Monday, April 8, 2013


Attempt at a Play

Lessons

SETTING
A few bar stools and maybe a bar, that’s all that need to be on stage.

CAST
CAS                                                                             Guy of about 25, short black hair, wearing a suit and tie, loosened but still to stuffy looking for a place like this

KITTY                                                                         Girl of about 24, wearing a rather tight hot pink dress

DEAN                                                                         Guy of about 26, short brown hair, wearing t-shirt and jeans

                                                                       
Lights come up on the empty stage, after a beat CAS walks on, looking awkward and uncomfortable. He notices the audience and then launches into his monologue. He drifts towards the bar and sits down during his speech, never fully relaxing.

CAS
            I’m here for Dean. No wait… not for him. Not for him. Not for him.  I mean, I’m here with Dean, he’s the one who dragged me here after all. I mean, this is nice and all, but lets just say that it’s not really my ‘scene.’  When Dean called he said it was an ‘exotic dancing show’ which I took to mean something completely different. Homeschool will do that to a person; make it easy for a ‘friend’ to trick you.  And of course I just so happened to make exactly the kind of friend who would trick me into driving him to a strip club. That’s him over there (points out over the audience) the one with the glazed expression and the large wad of ones. Why you ask? Why the glazed expression or… oh right, the friendship. Well that’s a very strange and unnecessary story that you don’t really want to – (cut off by the entrance of KITTY, 23-27, who is wearing is very tight, short, alarmingly pink dress).
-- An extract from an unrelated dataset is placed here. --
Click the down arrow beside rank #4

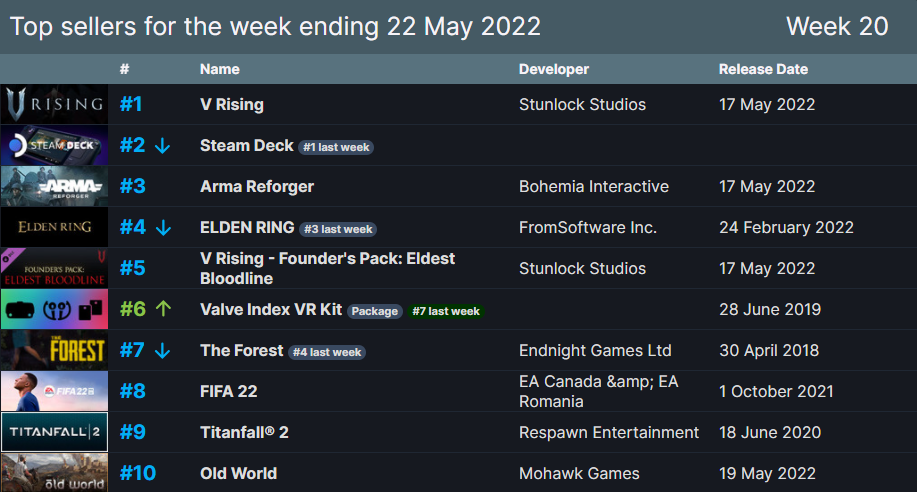point(163,228)
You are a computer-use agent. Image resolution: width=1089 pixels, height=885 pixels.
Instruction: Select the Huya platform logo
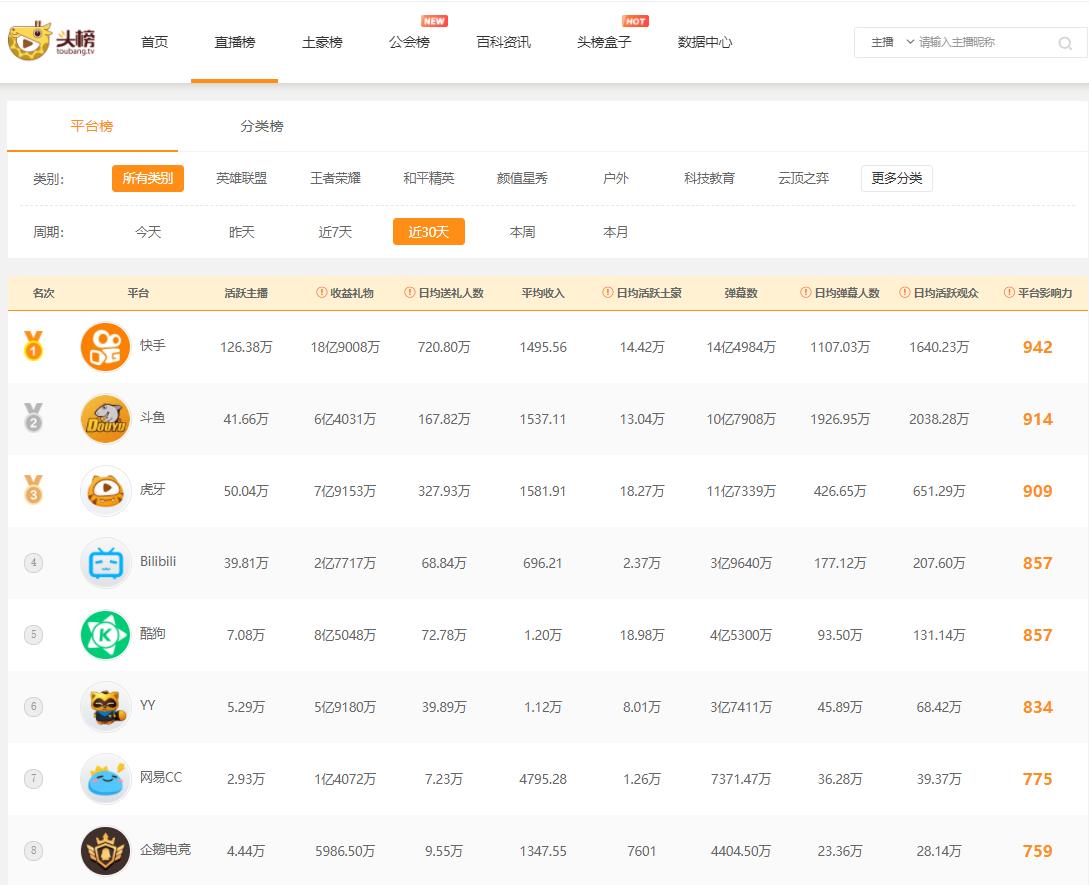(105, 491)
                                                                        KITTY
Well hello handsome.

                                                                        CAS (looks terrified)
M-me?

                                                                        KITTY
‘Course you! Don’t see anyone else fits the description half as well as you, sweetie.
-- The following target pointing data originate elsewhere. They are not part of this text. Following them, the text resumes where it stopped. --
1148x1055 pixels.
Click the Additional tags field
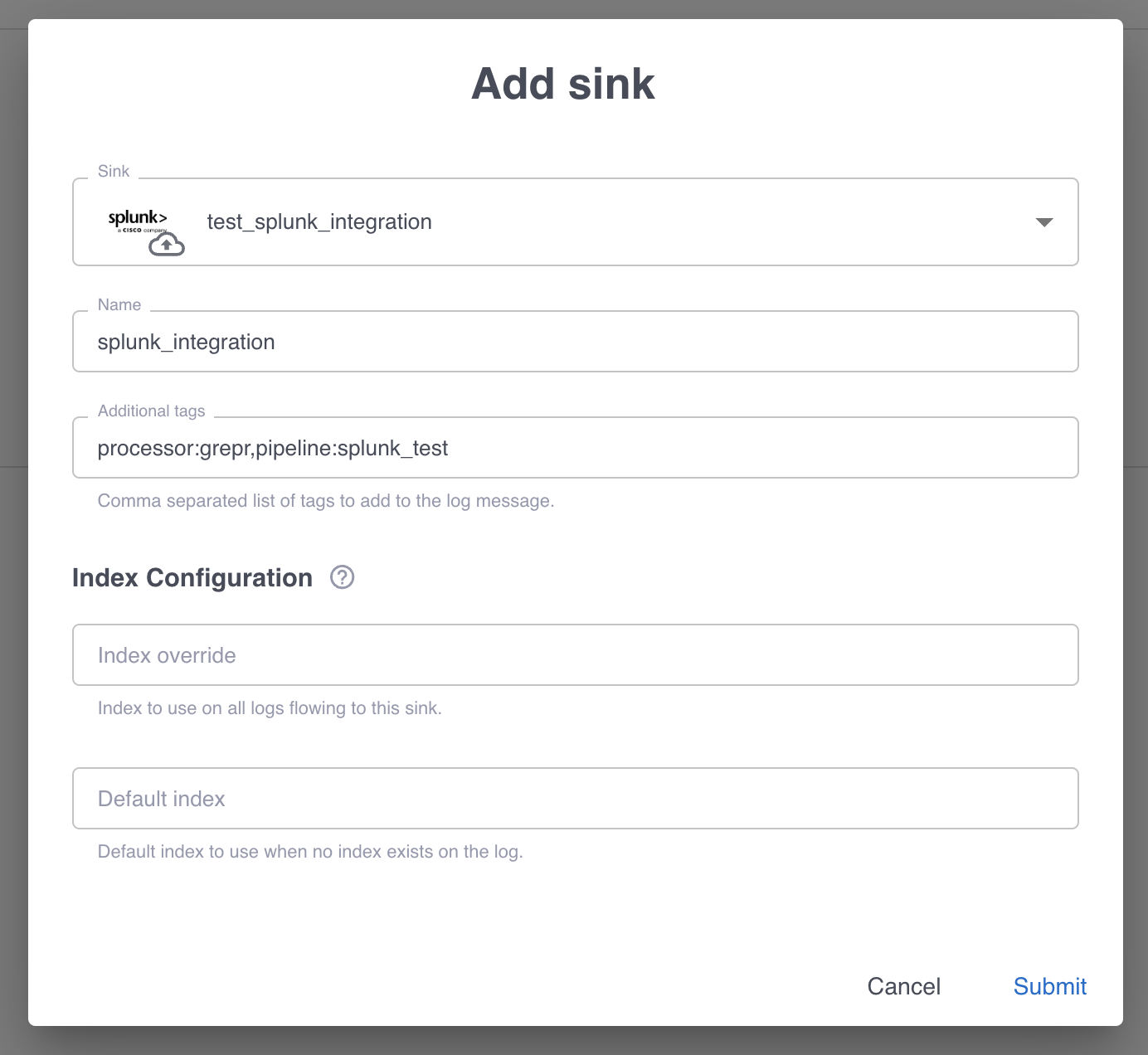pos(576,447)
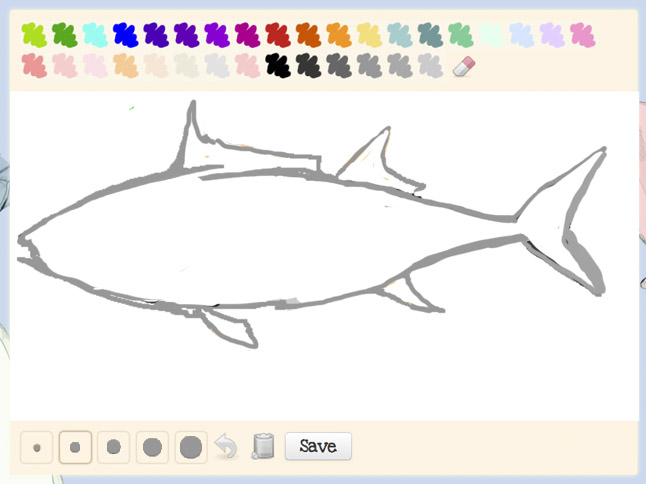Viewport: 646px width, 484px height.
Task: Choose the yellow color swatch
Action: click(370, 35)
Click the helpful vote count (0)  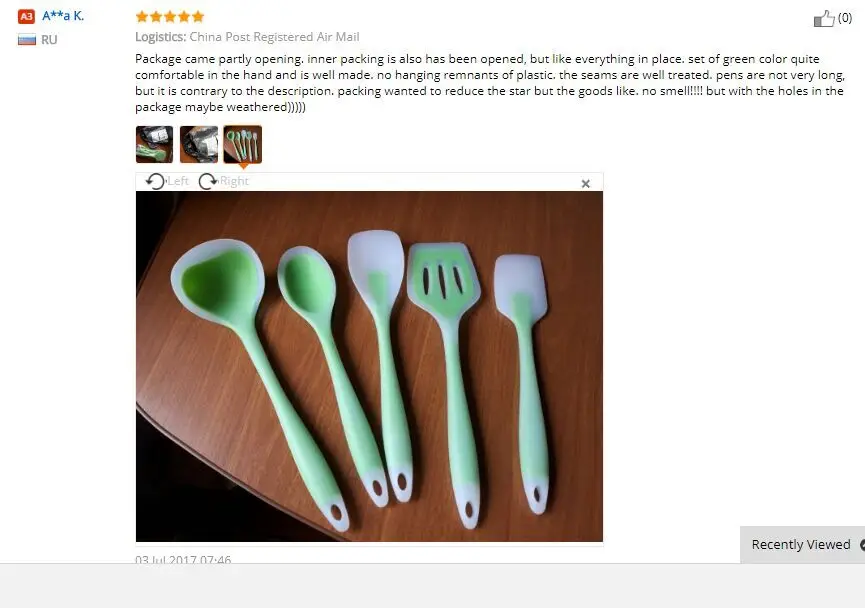click(845, 18)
                                                                        CAS
Uh… Miss I think you have me confused with someone else, I’m just here with my friend…

                                                                       
KITTY
Oh yeah, I know. Saw you two come in together. But looks like he’s having enough fun with Sami over there and you just looked so lonely with your big blue eyes and fluffy hair (she leans over to try and ruffle his hair but CAS leans away, frightened) That trench coat is doing wonders for you by the way.

                                                                        CAS
Well- thank you… I um, I think you might have gotten the wrong idea, I’m just here with- for my friend.
           
                                                                        KITTY
Oh you mean the one you keep making puppy eyes at over there? Never would have thought.
           
                                                                        CAS
What?! I think you’ve got this quite wrong.

                                                                        KITTY
Oh do I? Well just in case I don’t, I’d just like to point out that your ‘friend’ looks like he’s about to break a few laws with Sami over there. You might want to do something about that, even if you’re not in love with him.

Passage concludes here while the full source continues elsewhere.